# [Work to be completed]
Put these lines into a numbered list, leaving out the blank lines.

# [Information shown]
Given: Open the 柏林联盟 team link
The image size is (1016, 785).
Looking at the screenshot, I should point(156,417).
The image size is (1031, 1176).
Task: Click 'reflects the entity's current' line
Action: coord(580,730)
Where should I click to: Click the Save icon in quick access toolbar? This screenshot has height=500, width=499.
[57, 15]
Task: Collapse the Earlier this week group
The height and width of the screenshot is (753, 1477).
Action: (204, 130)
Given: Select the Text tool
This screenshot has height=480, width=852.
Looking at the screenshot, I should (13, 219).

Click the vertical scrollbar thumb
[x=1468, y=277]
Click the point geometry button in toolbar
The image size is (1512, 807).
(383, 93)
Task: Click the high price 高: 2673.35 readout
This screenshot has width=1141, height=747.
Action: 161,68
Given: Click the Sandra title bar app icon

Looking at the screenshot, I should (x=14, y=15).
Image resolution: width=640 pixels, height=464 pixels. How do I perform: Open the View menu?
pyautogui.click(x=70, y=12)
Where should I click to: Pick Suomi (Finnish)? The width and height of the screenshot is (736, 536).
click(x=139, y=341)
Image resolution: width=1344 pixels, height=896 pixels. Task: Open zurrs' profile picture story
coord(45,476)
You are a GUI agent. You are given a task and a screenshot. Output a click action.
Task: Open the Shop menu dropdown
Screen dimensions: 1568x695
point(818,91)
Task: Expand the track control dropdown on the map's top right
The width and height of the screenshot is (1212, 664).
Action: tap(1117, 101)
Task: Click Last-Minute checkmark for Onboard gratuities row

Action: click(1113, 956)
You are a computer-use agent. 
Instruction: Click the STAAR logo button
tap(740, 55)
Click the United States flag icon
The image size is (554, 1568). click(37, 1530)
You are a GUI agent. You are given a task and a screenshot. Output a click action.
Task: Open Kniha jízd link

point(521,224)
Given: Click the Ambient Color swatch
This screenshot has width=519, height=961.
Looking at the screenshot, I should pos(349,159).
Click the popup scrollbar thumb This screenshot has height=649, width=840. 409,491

# [Task output]
1. Given: Open the 柏林联盟 team link
2. The image size is (1016, 785).
3. Looking at the screenshot, I should point(156,417).
4. The image size is (1031, 1176).
5. Task: Click 'reflects the entity's current' line
6. Action: coord(580,730)
7. Where should I click to: Click the Save icon in quick access toolbar? This screenshot has height=500, width=499.
8. [57, 15]
9. Task: Collapse the Earlier this week group
10. The height and width of the screenshot is (753, 1477).
11. Action: (204, 130)
12. Given: Select the Text tool
13. This screenshot has height=480, width=852.
14. Looking at the screenshot, I should (13, 219).
15. Click the vertical scrollbar thumb
16. [x=1468, y=277]
17. Click the point geometry button in toolbar
18. The image size is (1512, 807).
19. (383, 93)
20. Task: Click the high price 高: 2673.35 readout
21. This screenshot has width=1141, height=747.
22. Action: 161,68
23. Given: Click the Sandra title bar app icon
24. Looking at the screenshot, I should (x=14, y=15).
25. Image resolution: width=640 pixels, height=464 pixels. How do I perform: Open the View menu?
26. pyautogui.click(x=70, y=12)
27. Where should I click to: Pick Suomi (Finnish)? The width and height of the screenshot is (736, 536).
28. click(x=139, y=341)
29. Image resolution: width=1344 pixels, height=896 pixels. Task: Open zurrs' profile picture story
30. coord(45,476)
31. You are a GUI agent. You are given a task and a screenshot. Output a click action.
32. Task: Open the Shop menu dropdown
33. Screen dimensions: 1568x695
34. point(818,91)
35. Task: Expand the track control dropdown on the map's top right
36. The width and height of the screenshot is (1212, 664).
37. Action: tap(1117, 101)
38. Task: Click Last-Minute checkmark for Onboard gratuities row
39. Action: click(1113, 956)
40. You are a computer-use agent. 
41. Instruction: Click the STAAR logo button
42. tap(740, 55)
43. Click the United States flag icon
44. The image size is (554, 1568). click(37, 1530)
45. You are a GUI agent. You are given a task and a screenshot. Output a click action.
46. Task: Open Kniha jízd link
47. point(521,224)
48. Given: Click the Ambient Color swatch
49. This screenshot has width=519, height=961.
50. Looking at the screenshot, I should pos(349,159).
51. Click the popup scrollbar thumb This screenshot has height=649, width=840. 409,491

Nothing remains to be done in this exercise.